Lens 5 — Extension Objects:
This turns out to be a bit of a tricky one. Extensions are essentially independent systems to which we can draw parallels from our current theme. E.g. If our theme is My Body, then an extension could be a machine because like our body, there are various specialised parts whose actions/functions need to be coordinated and requires maintenance. Most machines have an input (like our food, water, air) and produce an output (work, creativity, etc.) as well as waste (urine, excreta). If our theme is PYDS & My School, then we might draw parallels with a hospital in terms of infrastructure, experts, beneficiaries, salaries, processes, etc.

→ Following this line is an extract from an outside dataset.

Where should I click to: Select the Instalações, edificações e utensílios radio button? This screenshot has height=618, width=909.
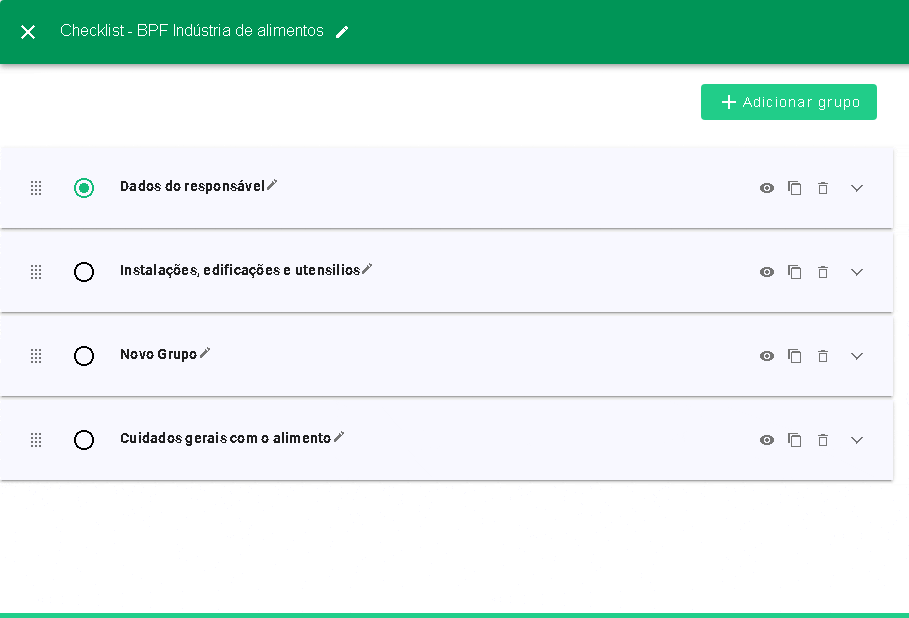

It is important that an extension reveals multiple parallels which helps a student to derive abstractions, abstract operations as well as abstract data types. This helps them in constructing mental models and in designing solutions (because cross-pollinating models and abstractions is a key tool in solutioning).
Lens 6 — Stories:
Children learn best and in the stickiest manner when stories and songs are involved. That’s just how our brains are designed. Hence, the final lens allows us to construct stories using the real life actions (Lens 1) and filled with characters and objects (Lens 2) doing things (Lens 3) to create plots and themes and patterns (Lens 4). It would be great if the setting was in an extension to the theme (Lens 5) and in that way, we would have used all the 5 Lenses to help create stories and songs to fill Lens 6. This is singularly the biggest lacuna of the prescribed content (NCERT or XSEED or Cambridge or any other) — language is disconnected from numeracy and vice versa, and both proceed in independent directions.
Purpose of the Lenses:
The lenses are tools to help the teacher vivisect a theme and extract (to the fullest) mathematical contexts and phenomena. These lenses are for the teacher. The teacher could convert these into lessons and develop the same capability in the student. Philosophically, I believe it exposes our assumptions and blinders to our own, once-curious, self.